Spontaneous cytosolic calcium pulsing detected in Xenopus melanotrophs: modulation by secreto-inhibitory and stimulant ligands.

The purpose of the experiments was to examine the behavior of cytosolic Ca2+ ([Ca2+]i) in individual pituitary melanotrophs and how that is affected by physiological ligands that inhibit or stimulate melanotroph secretion. Melanotrophs were dispersed from neurointermediate lobes of Xenopus laevis adapted to a black background, and [Ca2+]i was measured with fura-2. In basal (unstimulated) conditions, repetitive transient elevations in [Ca2+]i, not hitherto observed in any melanotrophs, were detected in 73% of the cells. These cytosolic Ca pulses occurred at fairly regular intervals (1-10 min) and lasted from a half to several minutes, during which [Ca2+]i rose several-fold.
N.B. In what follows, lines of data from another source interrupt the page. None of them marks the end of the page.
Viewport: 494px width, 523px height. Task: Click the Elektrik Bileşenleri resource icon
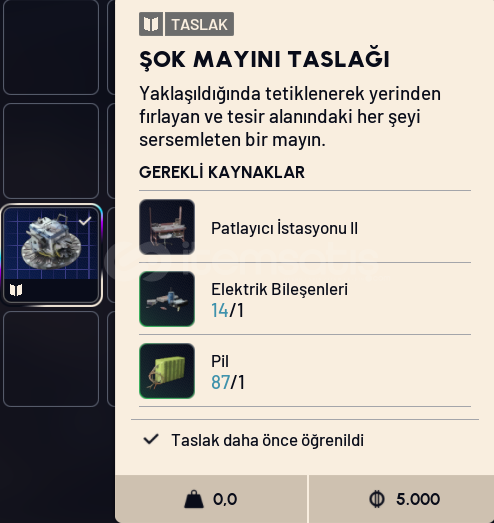167,299
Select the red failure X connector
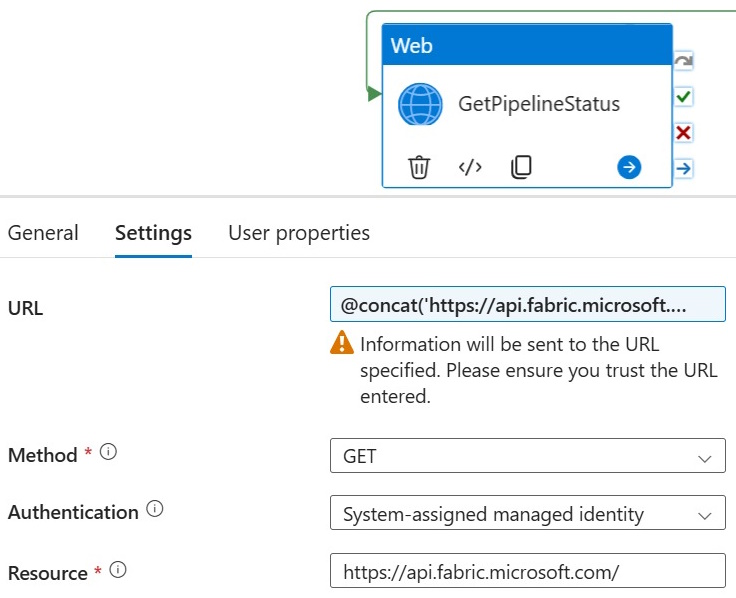The height and width of the screenshot is (598, 736). [x=684, y=133]
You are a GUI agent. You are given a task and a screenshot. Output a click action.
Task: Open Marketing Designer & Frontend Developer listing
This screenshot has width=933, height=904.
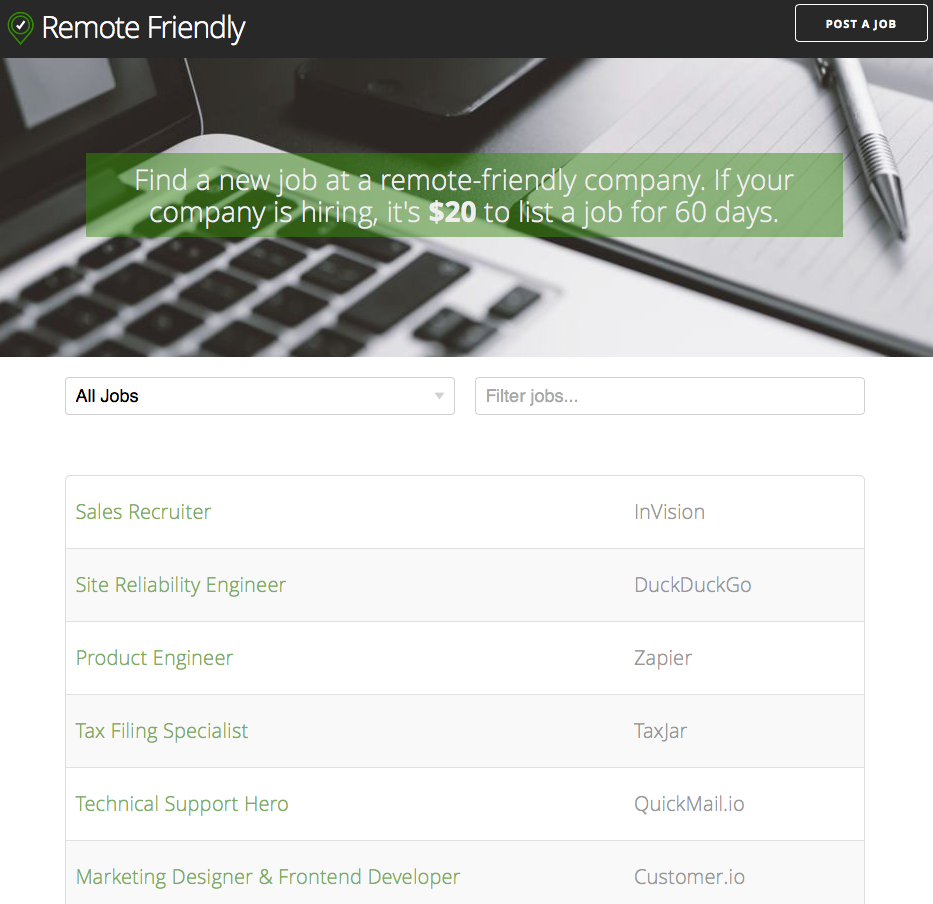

Pulsing was promptly and reversibly arrested by the secreto-inhibitory transmitters, dopamine, neuropeptide-Y (NPY), and gamma-aminobutyric acid (GABA), and also by quinpirole, muscimol, and baclofen. Pertussis toxin eliminated the responses to dopamine, NPY, and GABAB receptor activation, but spared responses to GABAA receptor activation. The responses to the physiological inhibitors and to the Ca channel blocker Ni were close to all or nothing; a mere doubling of an ineffective concentration commonly sufficed to arrest pulsing. Submaximal responses, seen over a narrow concentration range, involved a slowing of the pulsing. Cells not pulsing spontaneously were responsive to dopamine, GABA, and NPY and pulsed in response to the secretagogues CRF and TRH. They are suggested to be melanotrophs not actively secreting. The behavior of [Ca2+]i parallels secretory activity and strengthens the view that spontaneous secretion is driven by spontaneous influx of Ca ions and that secreto-inhibitory transmitters act by suppressing this influx and lowering [Ca2+]i. Cytosolic Ca pulsing may provide an efficient means of sustaining a high rate of spontaneous secretion.